ご縁のお導きで、師と巡り合わせて頂き、「証券諭」に出会った大学2年生のカワイタツノリ。学部のゼミ生の3年生の頃、株式投資で日計りでいくら儲けたいくら損したと喜々としている小職に、師はピシャリと仰せになった。
「カワイ君、株式投資というものは、金輪際1株たりとも売りも買いもしないという最後の日まで、それまでの勝ちも負けも全ては一時的なことだ。勝った負けたと騒ぐべからず。最後の最後に、株式投資でどれだけの資産を築いたかで勝ちか負けかが決まる」と、厳しく諭旨されたことを今でも鮮明に憶えている。~それでも、凡人の小職は、株で勝ったらら嬉しいし自慢したいし、負けたら悔しいし隠したい。(笑)

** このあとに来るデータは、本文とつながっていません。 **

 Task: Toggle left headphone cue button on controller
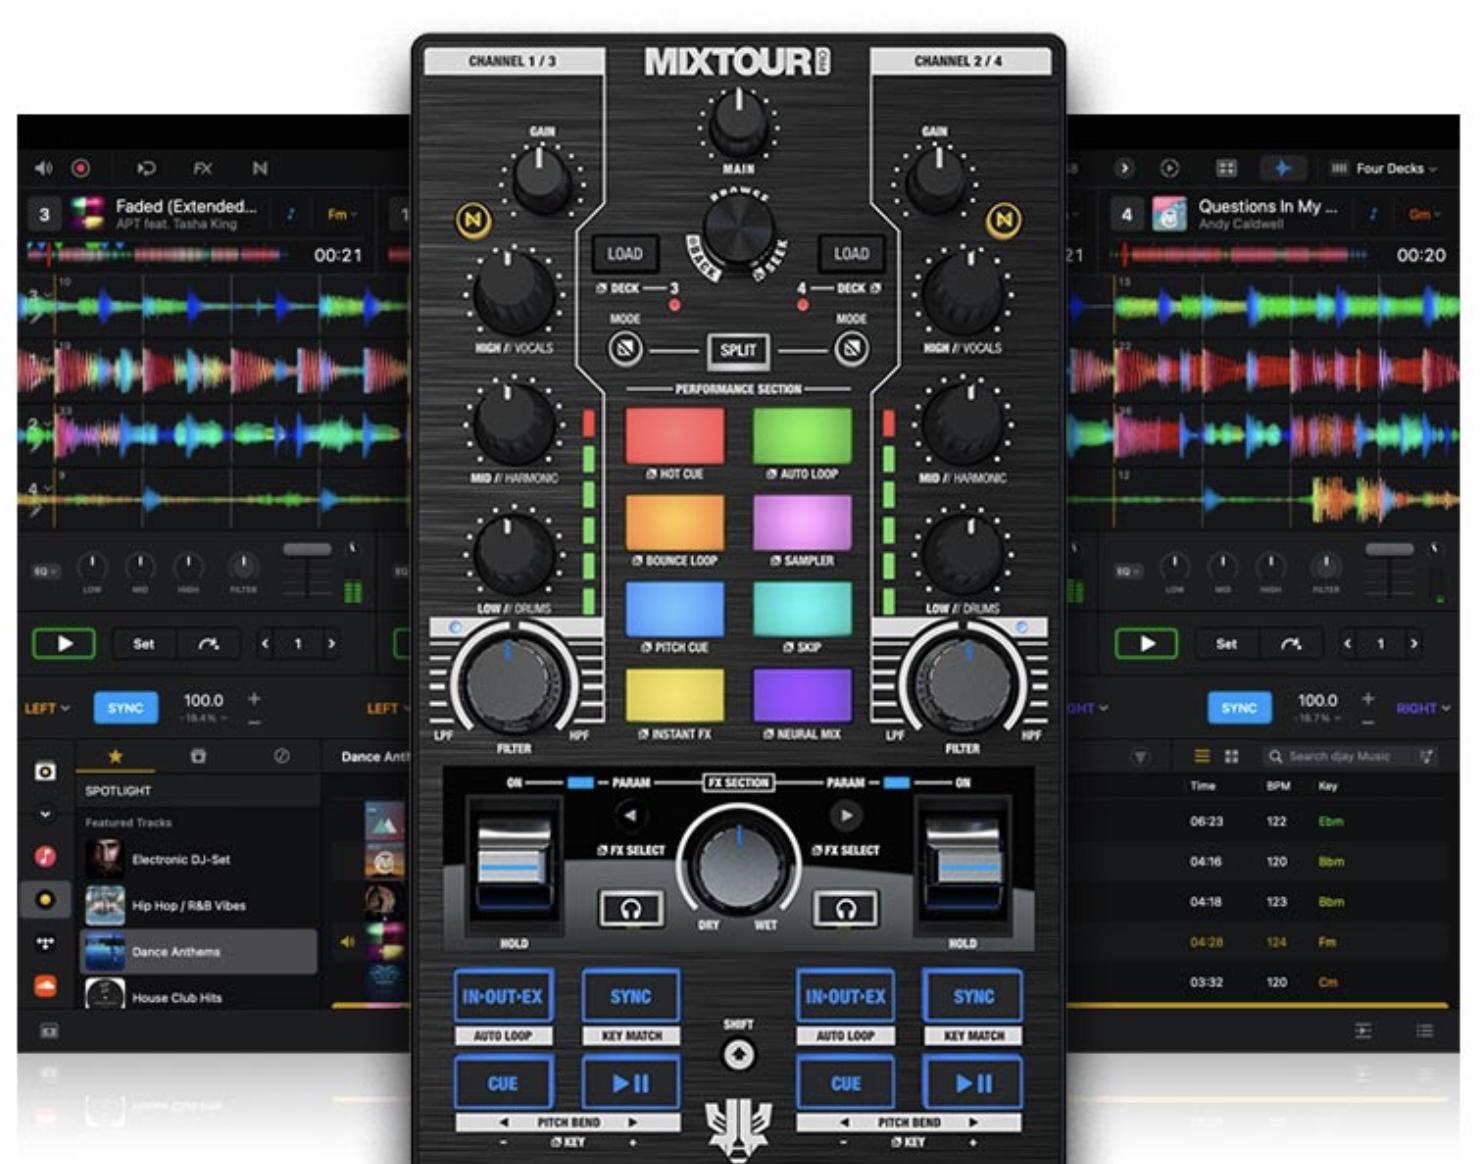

その後、師のゼミ生として学部を卒業し、教授の薦めで証券専攻の博士前期課程の大学院生として、文字通り師の鞄持ちとして、連日連夜、研究室と北新地のお供について回った。
17歳の夏からハマっていたサーフィンと、21歳の頃に覚えた株式投資にどっぷり漬っていた毎日だった。平日は大学と北浜と北新地、土日は海でサーフィンという生活だった。株式投資をしていたおかげでアルバイトはしたことがないし、長期のサーフトリップで海外渡航も年中できた。(何という不埒な院生だ!)
師からお下がりで頂戴したドクターバックを補修して、いつも重たい何冊もの証券の書籍をごっそりを持ち歩いていた日々だ。楽しかったし、投資の研究へのベクトルは今でも変わっていない。サーフィンはさすがに40歳代のある年の夏の終わりの台風シーズンを最後にウェットスーツに手を通すことはなくなったが、乗り継いだサーフボードが10枚ほど家中に粗大ゴミ化している・・。(汗)

師と巡り合うご縁を頂けなかったら、証券専攻で大学院に行くことも無かっただろうし、証券会社の調査部で働くこともなかっただろう。この株式投資の道を進むことも無かったかもしれない。7年以上におよぶ鞄持ちの書生生活も今となっては素敵なセピア色だ。

その師も、昨2021年に93歳の天寿を全うされた。彼の地でこの小職の拙文をご笑覧頂けるのだろうか。。。合掌。